Это возобновление воздуха производилось, разумеется, не вдруг, но мало-помалу. Отверстие, выгоняющее испорченный воздух, открывалось только на несколько секунд, потом закрывалось, а два или три движения пистоном конденсатора давали довольно воздуха, чтоб заменить выпущенный из комнаты.

Покуда я прикреплял и устраивал свой мешок, он поддерживаем был двумя шестами; но как скоро я наполнил его сгущенным воздухом, то расширение его держало уж мешок в надлежащем виде.

Для продолжения опытов с кошками поместил я их в довольно-обширную корзину и вывесил за лодочку у одного из окон, прикрепя петлею к большой пуговице. Тут я во всякое время мог им подавать пищу.

Было девять часов без четверти, когда я окончил все эти распоряжения. Я чрезвычайно страдал во все это время от трудности в дыхании: но едва успел я закрыть мешок и наполнить сгущенным воздухом, как вся моя болезнь миновалась. Оставалась легкая боль в голове и какое-то новое, ощущение в расширении горла, ручных костей и ступней.

Я был уж на высоте 132 000 футов, то есть двадцати пяти миль. Барометр упал совершенно в чашку, и как я закрыл уж тогда свой мешок, то барометрические показания не могли ничего означать. Поверхность земного шара, представлявшаяся моим взорам, составляла 1/320-ю часть всей окружности земли. Аэростат мой несся по направлению северо-северо-востока.
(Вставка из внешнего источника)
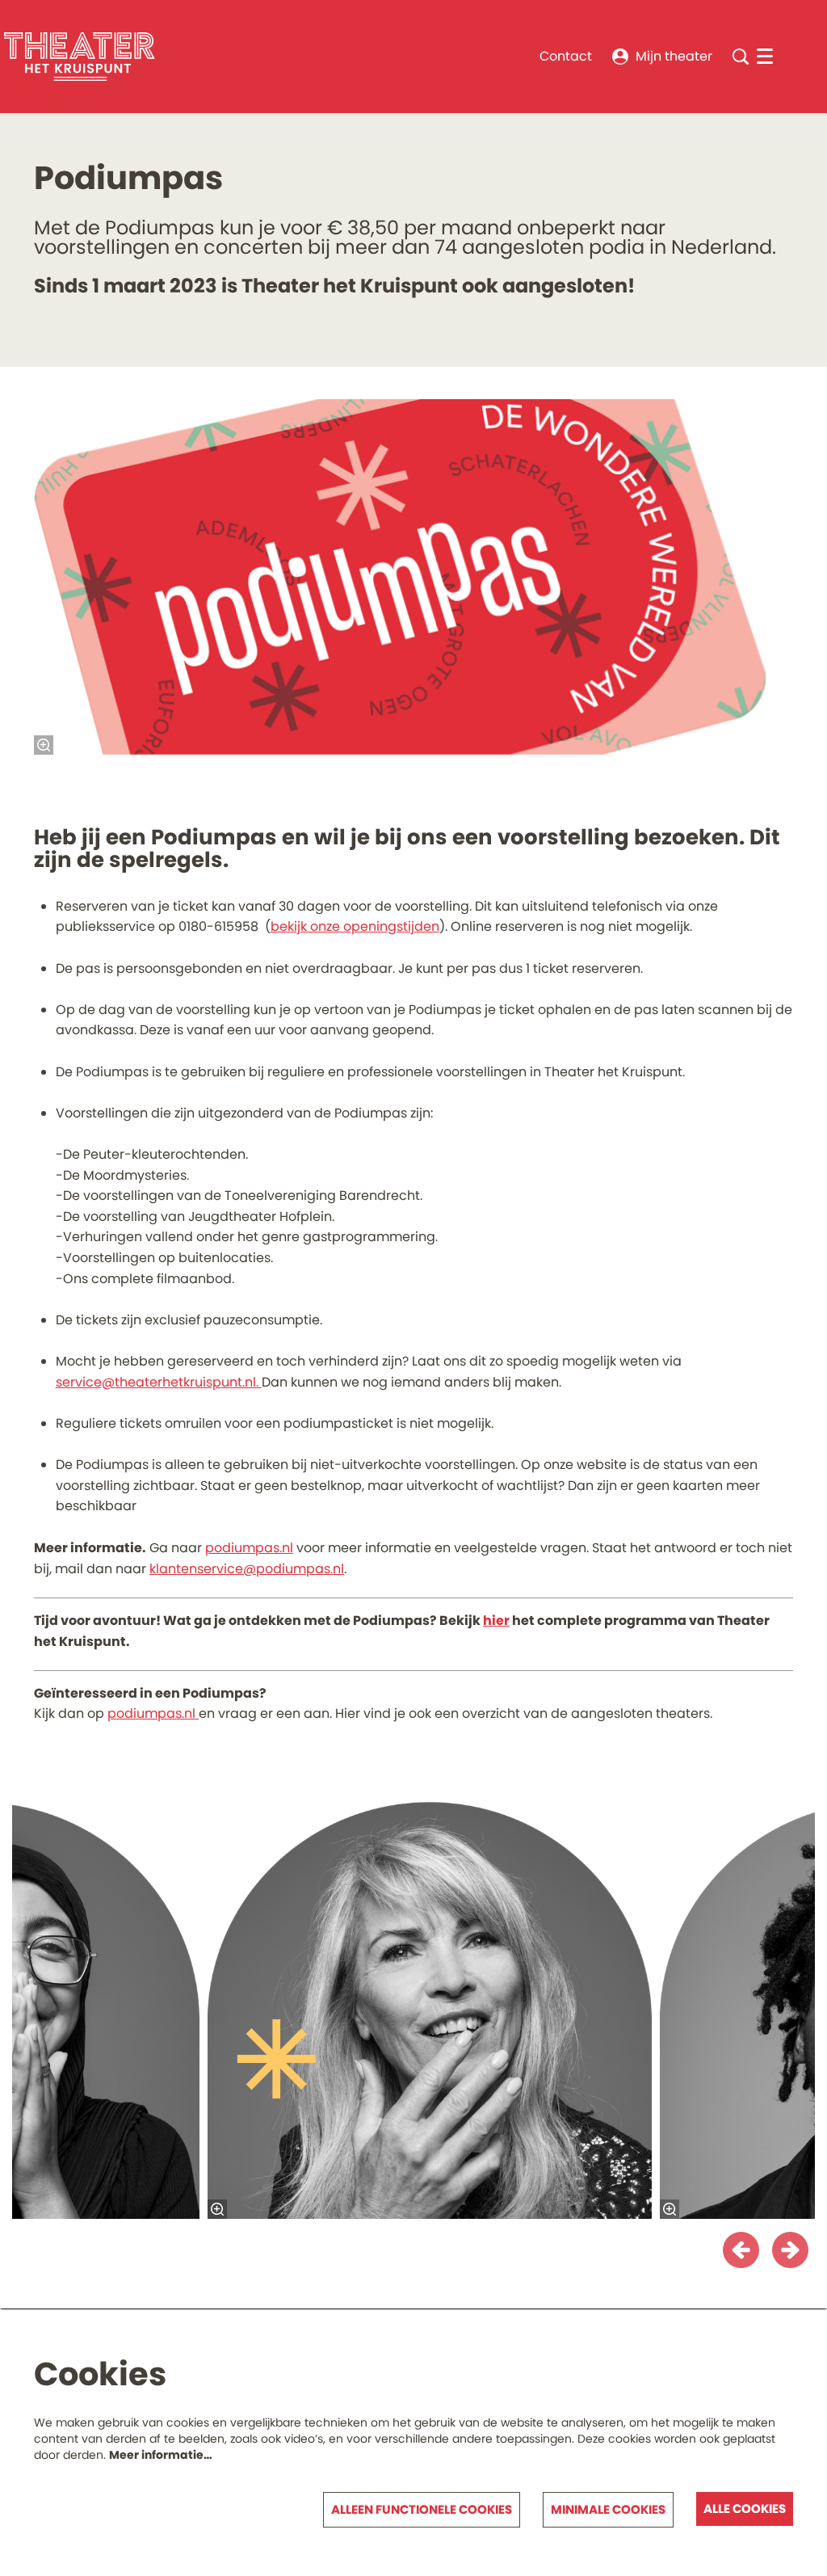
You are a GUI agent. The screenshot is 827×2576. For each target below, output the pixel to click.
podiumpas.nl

Океан все еще сохранял свою вогнутую форму, хотя вид на землю часто прегражден был массами облаков, далеко подо мною носившихся.

В половине десятого выбросил я в окно горсть пуха; но вместо того, чтоб носиться по воздуху, он как свинец полетел вниз с такою быстротою, что в одно мгновение исчез из глаз. Это доказывало, что воздух был уж так редок, что не мог поддерживать и пуха; а как падение его соответствовало моему восхождению, то он и исчез так скоро.

В десять часов почувствовал я себя совершенно-здоровым и занимался то пересмотром своих аппаратов, то возобновлением воздуха. Я решился каждые сорок минут производить эту операцию, хотя бы и можно было делать это через час.